2006 (English)Doctoral thesis, comprehensive summary (Other scientific)
Abstract [en]

This thesis deals with composite joints. Designing such joints is more difficult than metallic joints due to the mechanical properties of composite materials. Composites are anisotropic and have a limited ability of yielding. The low degree of yielding means that stress concentrations are not relieved by plastic deformation, which is important in multi-fastener single-lap joints. The distribution of load between the fasteners may be more uneven than in metallic joints due to that the stress concentrations around the holes are not relieved. Single-lap joints have an eccentric load path which generates a nonuniform bolt-hole contact pressure through the plate thickness. This generates out-of-plane deflection of the joint, termed secondary bending.

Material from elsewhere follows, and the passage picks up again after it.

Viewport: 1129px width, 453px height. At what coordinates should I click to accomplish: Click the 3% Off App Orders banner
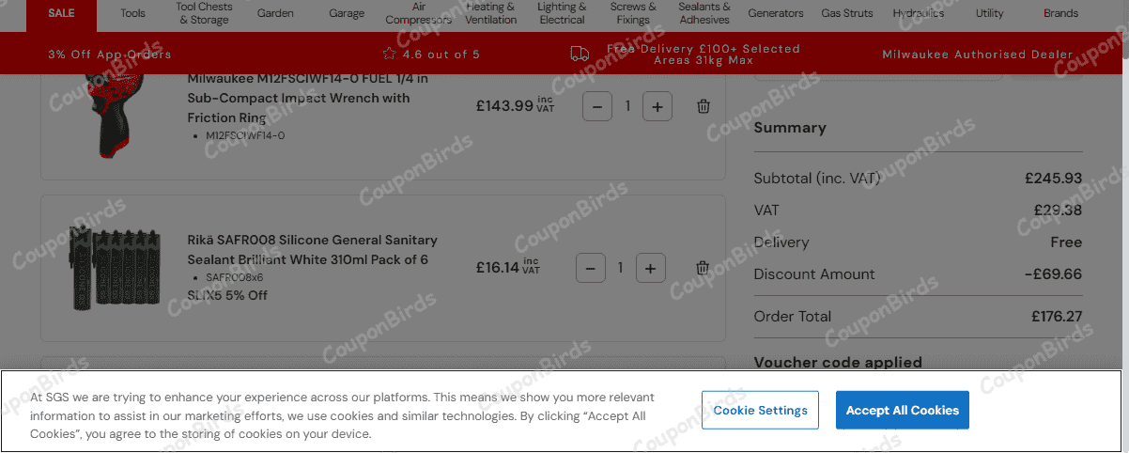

Such nonuniform contact stress severely limits the strength of the joint. The nonuniform contact stress distribution is affected by several factors, e.g. bolthole clearance and secondary bending. The first part of the work is devoted to investigating secondary bending, and its effect on stresses in the joint. A novel technique to study secondary bending has been developed and used in a parametric study. It is based on the calculation of specimen curvature from out-of-plane deflections measured with an optical technique. It is shown that the specimen curvature is correlated to the conventional definition of secondary bending, which involves strain measurements on both sides of the plate. The two most important parameters affecting specimen curvature was found to be the overlap length and the thickness of the plates. The finite element method was used to study the influence of secondary bending on joint strength. Secondary bending was changed in magnitude by altering the length of the overlap region in a two-fastener specimen. It was found that secondary bending affects the local stress field around the fasteners and that it may change the strength and the mode of failure.

The second part is concerned with the load distribution and prediction of joint strength. A detailed finite element model was developed to calculate the load distribution while accounting for bolt-hole clearances, bolt clamp-up, secondary bending and friction. An experimental programme was conducted in order to validate the finite element model by means of instrumented fasteners. Good agreement between simulations and experiments was achieved and it was found that bolt-hole clearance is the most important factor in terms of load distribution between the fasteners. Sensitivity to this parameter was found to be large, implying that temperature changes could affect the load distribution if member plates with different thermal expansion properties are used.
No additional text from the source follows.